Now, we can check the performance of trained models on the term document matrix of test set. Below is the full code of sentiment analysis on movie review polarity data-set using tf-idf features.

import os
import numpy as np
from sklearn.naive_bayes import MultinomialNB
from sklearn.metrics import confusion_matrix
from sklearn.svm import LinearSVC
from sklearn.feature_extraction.text import TfidfVectorizer
from sklearn.model_selection import StratifiedKFold

def make_Corpus(root_dir):
    polarity_dirs = [os.path.join(root_dir,f) for f in os.listdir(root_dir)]
    corpus = []
    for polarity_dir in polarity_dirs:
        reviews = [os.path.join(polarity_dir,f) for f in os.listdir(polarity_dir)]
        for review in reviews:
            doc_string = "";
            with open(review) as rev:
                for line in rev:
                    doc_string = doc_string + line
            if not corpus:
                corpus = [doc_string]
            else:
                corpus.append(doc_string)
    return corpus

#Create a corpus with each document having one string
root_dir = 'txt_sentoken'
corpus = make_Corpus(root_dir)

#Stratified 10-cross fold validation with SVM and Multinomial NB
labels = np.zeros(2000);
labels[0:1000]=0;
labels[1000:2000]=1; 

kf = StratifiedKFold(n_splits=10)

totalsvm = 0           # Accuracy measure on 2000 files
totalNB = 0
totalMatSvm = np.zeros((2,2));  # Confusion matrix on 2000 files
totalMatNB = np.zeros((2,2));

for train_index, test_index in kf.split(corpus,labels):
    X_train = [corpus[i] for i in train_index]
    X_test = [corpus[i] for i in test_index]
    y_train, y_test = labels[train_index], labels[test_index]
    vectorizer = TfidfVectorizer(min_df=5, max_df = 0.8, sublinear_tf=True, use_idf=True,stop_words='english')
    train_corpus_tf_idf = vectorizer.fit_transform(X_train)
    test_corpus_tf_idf = vectorizer.transform(X_test)

    model1 = LinearSVC()
    model2 = MultinomialNB()
    model1.fit(train_corpus_tf_idf,y_train)
    model2.fit(train_corpus_tf_idf,y_train)
    result1 = model1.predict(test_corpus_tf_idf)
    result2 = model2.predict(test_corpus_tf_idf)

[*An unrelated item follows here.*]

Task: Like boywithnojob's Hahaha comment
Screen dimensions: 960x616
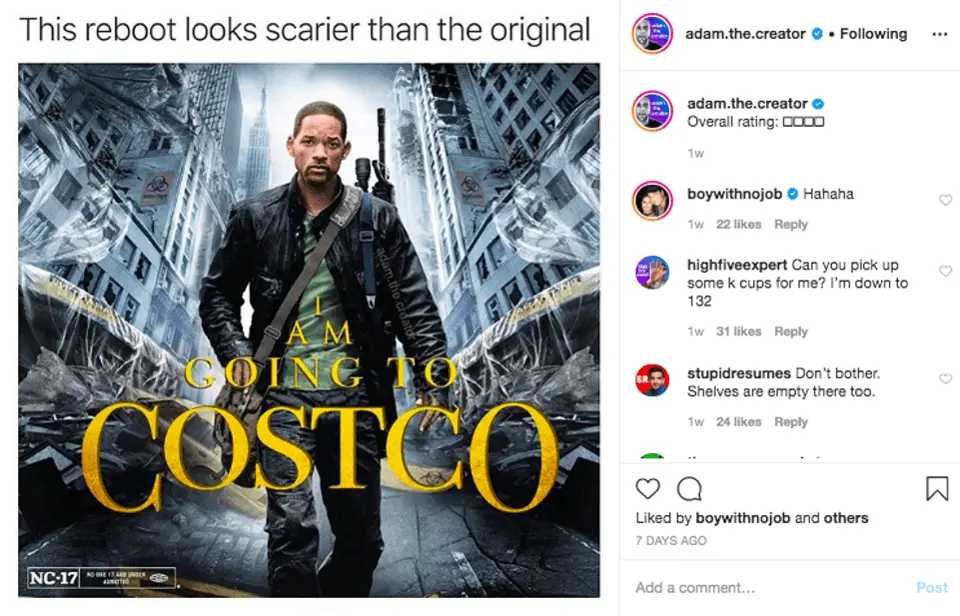Action: [945, 201]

    totalMatSvm = totalMatSvm + confusion_matrix(y_test, result1)
    totalMatNB = totalMatNB + confusion_matrix(y_test, result2)
    totalsvm = totalsvm+sum(y_test==result1)
    totalNB = totalNB+sum(y_test==result2)

print totalMatSvm, totalsvm/2000.0, totalMatNB, totalNB/2000.0

There are two things which may seem unexpected to you. Firstly, def make_Corpus() is reading each file of data-set to convert multiple lines of texts in a document into one string per document. Secondly, kf = StratifiedKFold(n_splits=10) initializes the K-cross fold validation technique so that the data-set is partitioned in 10 parts. From these 10 parts, we use 1 part to test the model while the other 9 parts for training. Also, we repeat the validation process K times. Therefore, each of the partition is validated at least once without getting included in training set.

Checking Performance: Sentiment analysis

10-cross fold validation allows us to test all the files of corpus. There are 1000 text reviews with each of the two sentiments (positive and negative). The results below shows the number of text files correctly predicted by the classifier for its sentiment. One can see the comparison between both the classifiers (MultinomialNB and SVM). Also, we can compare the results when the same was implemented using conventional word count features (Github link).

Features/Models Multinomial NB SVM
Conventional Word count 1646 (82.3%) 1636 (81.8%)
Tf-Idf weighted factor 1665 (83.25%) 1748 (87.4%)

SVM outperforms Multinomial NB while using tf-idf weighted features, Also we can see the improvement of 5.5% in true identification rate when word count features uses weighting factors. We see the confusion matrix for both Multinomial NB and SVM using tf-idf features below:

Multinomial NB Negative Positive
Negative 856 144
Positive 191 809
SVM(Linear) Negative Positive
Negative 874 126
Positive 126 874

Concluding Remarks

Hope I have made justice to Tf-Idf features in this blog. I have tried to explain the usefulness of these features with sentiment analysis application. Beginners are encouraged to implement it, match their outputs with the results shown here. Also, try to analyse the difference between conventional word count features and tf-idf weighted features. One can read my previous post to know how to implement conventional features for classification problem. In order to get more insight about TfidfVectorizer class of sklearn, we must play with its various parameters like token_pattern, vocabulary, stop_words, max_features, etc.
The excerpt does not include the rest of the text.